The issue of access or “the right to represent” remains fraught on a number of levels for writers and artists. White writers “speaking” of black experiences are challenged by black writers who question the authenticity of subjectivity or the veracity of pathos across racial identities.
Black writers on the other hand, are expected to draw from immediate lived-experiences or political positions which express racial identity politics with an assumed singularity.
What is considered relevant or “appropriate” subject matter for black writers? What identities presume positions from which subjectivities can be explored and expressed? How do the “observed lived-experiences” feature in the imagination in the work of writers and artists?
In Giovanni’s Room James Baldwin writes about the sexual experiences of white characters in Paris. He says of this decision: ‘‘I certainly could not possibly have—not at that point in my life—handled the other great weight, the ‘Negro problem’.
In this presentation, filmmaker Jyoti Mistry tackles her experience of working through white subjectivities from an experience of blackness. Using her film B.E.D (1998) and sections from Impunity (2014) she offers a set of speculations on how white subjectivity might be expressed from the position of the black experience and its politics thereof.

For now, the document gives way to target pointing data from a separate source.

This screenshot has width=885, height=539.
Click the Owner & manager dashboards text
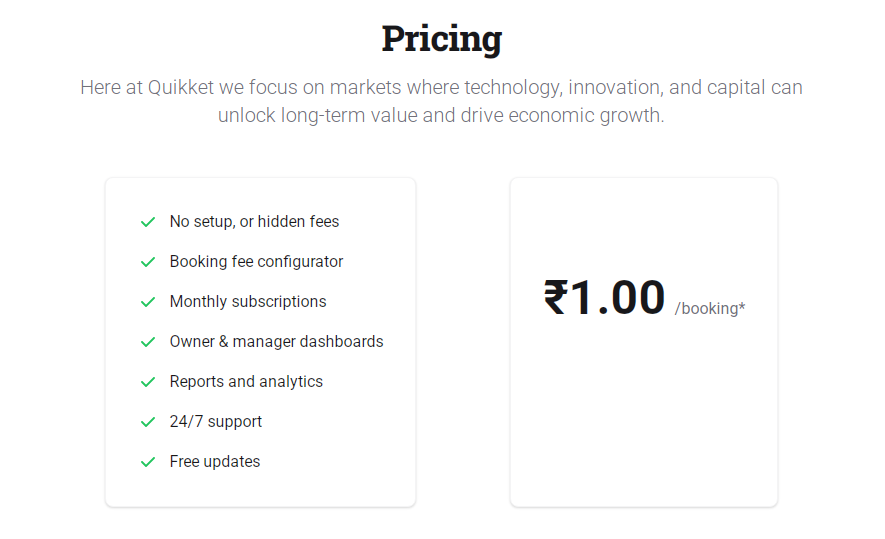coord(277,341)
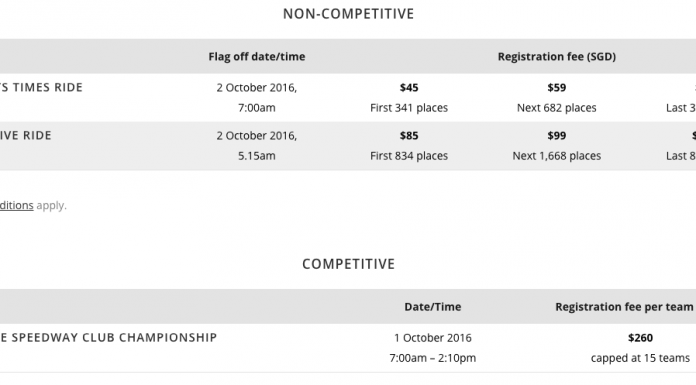
Task: Select 'Next 682 places' text
Action: click(x=557, y=108)
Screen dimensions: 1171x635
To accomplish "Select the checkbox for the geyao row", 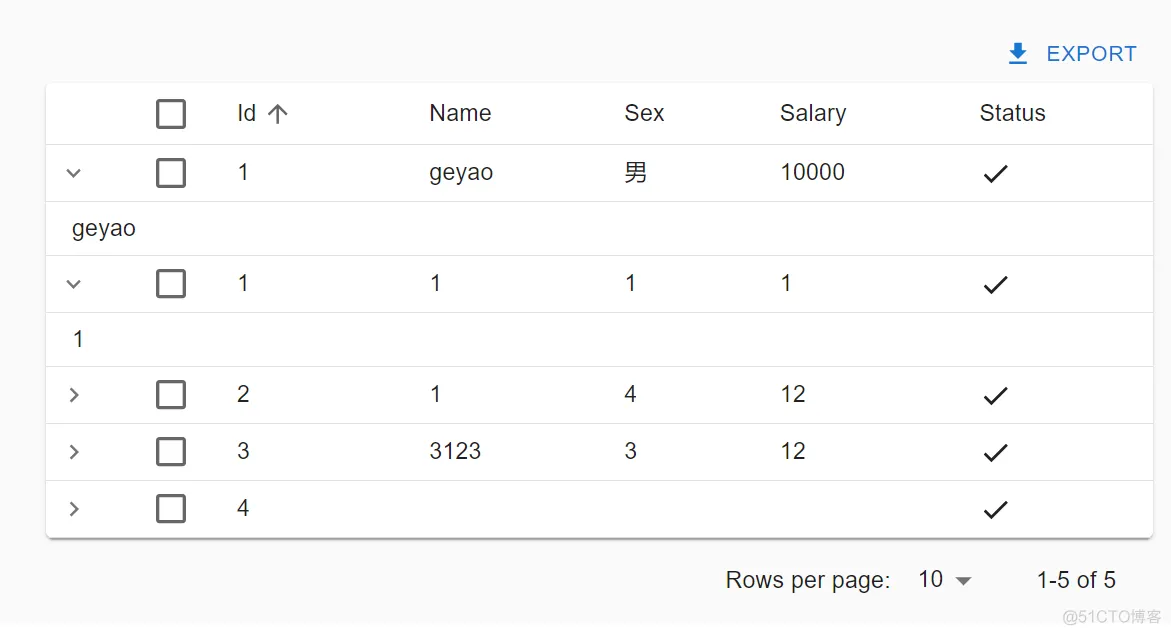I will pos(171,173).
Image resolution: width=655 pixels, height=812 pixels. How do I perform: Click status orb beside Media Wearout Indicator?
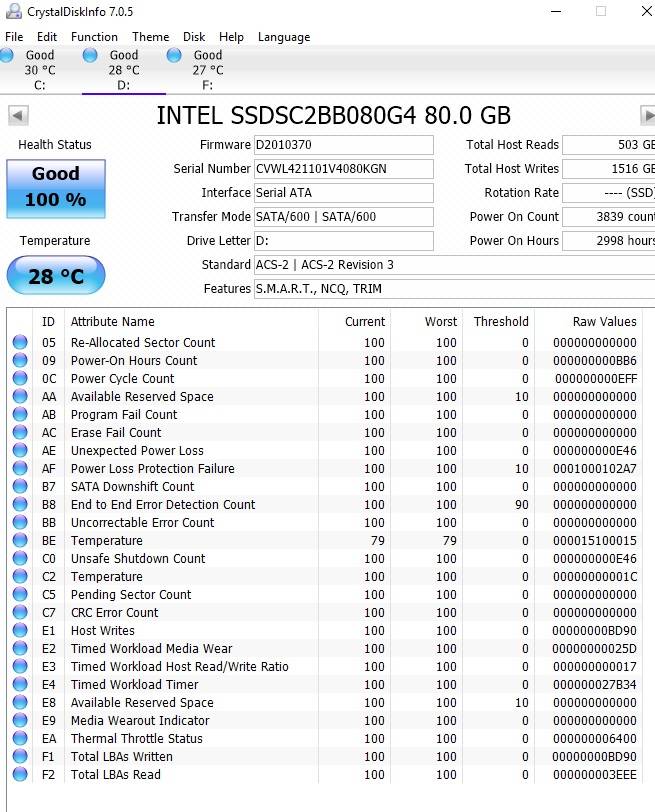click(x=20, y=721)
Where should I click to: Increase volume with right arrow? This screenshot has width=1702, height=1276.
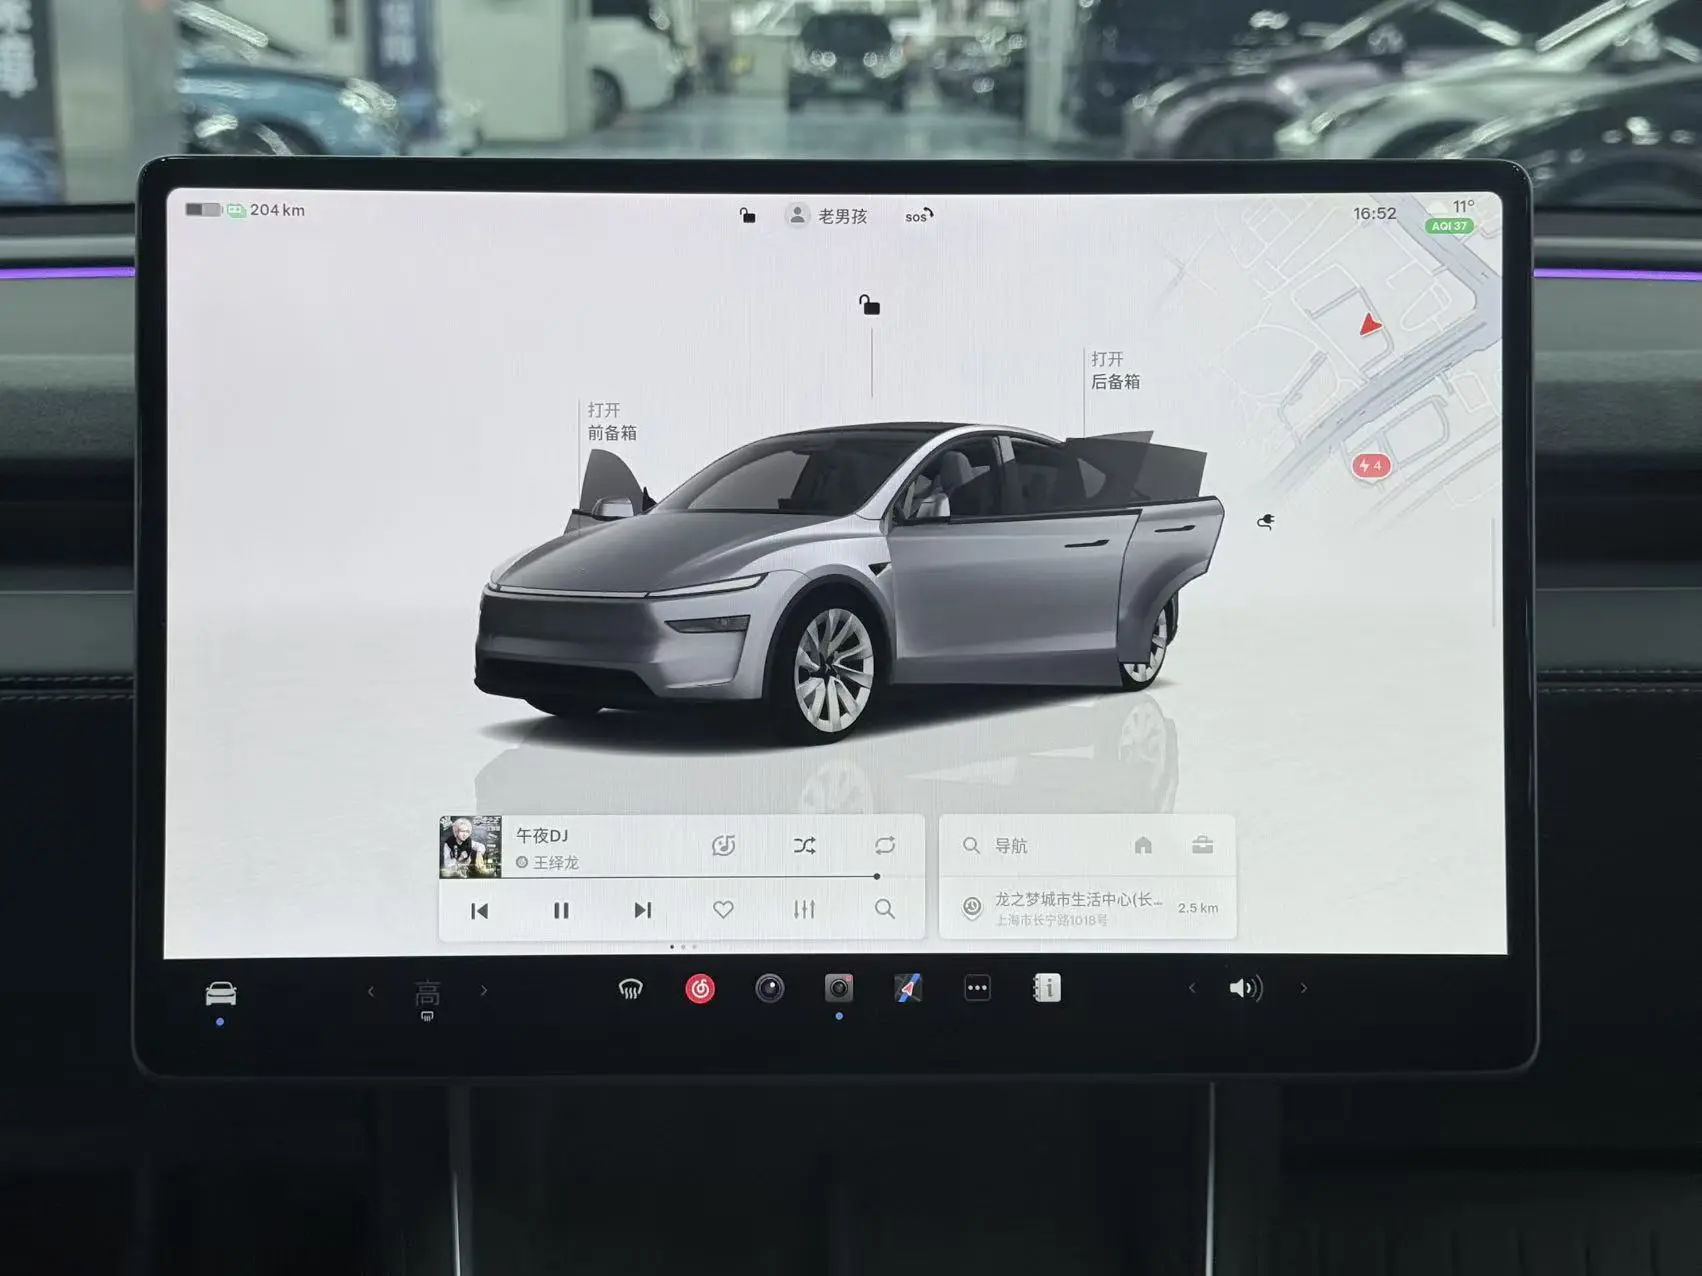(x=1303, y=989)
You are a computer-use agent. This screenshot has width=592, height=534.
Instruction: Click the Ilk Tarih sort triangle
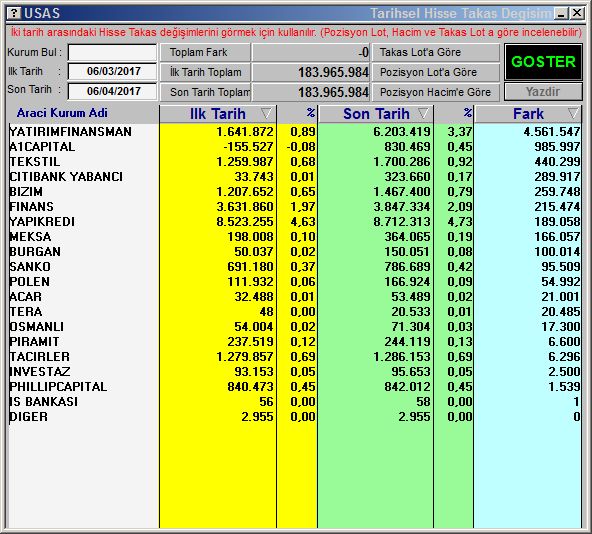tap(266, 113)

The presentation includes screening and reading.
Jyoti Mistry is Professor in Film at Valand Academy, University of Gothenburg in Sweden. She works with film both as a research form and as a mode of artistic practice. She has made critically acclaimed films in multiple genres. Recent film works: When I grow up I want to be a black man (2017), Impunity (2014), 09: 21:25 (2011), Le Boeuf Sur Le Toit (2010). Her work has screened at numerous festivals including the Toronto International Film Festival, Kurzfilmtage in Winterthur, Rotterdam International Film Festival and Galerie Nationale du Jeu de Paume in Paris.
Select publications include: we remember differently: Race, Memory, Imagination (2012) a collection of essays inspired by her film which explores the complexity of racial identity in South Africa. Places to Play: practice, research, pedagogy (2017) explores the use of archive as an exemplar to rethink colonial images through “decolonised” film practices.
Mistry has been artist in residence in New York City, at California College of Arts (San Francisco), Sacatar (Brazil), at Netherlands Film Academy (Amsterdam) and a DAAD Researcher at Babelsberg Konrad Wolf Film University (Berlin). In 2016 she was recipient of the Cilect (Association of International Film Schools) Teaching Award in recognition for innovation in practices in film research and pedagogy. Currently, she is the principal research investigator on a BRICS (Brazil, Russia, India, China, South Africa) cross cultural project that explores image-making practices stemming from the geo-economic alliance fostered on trade agreements.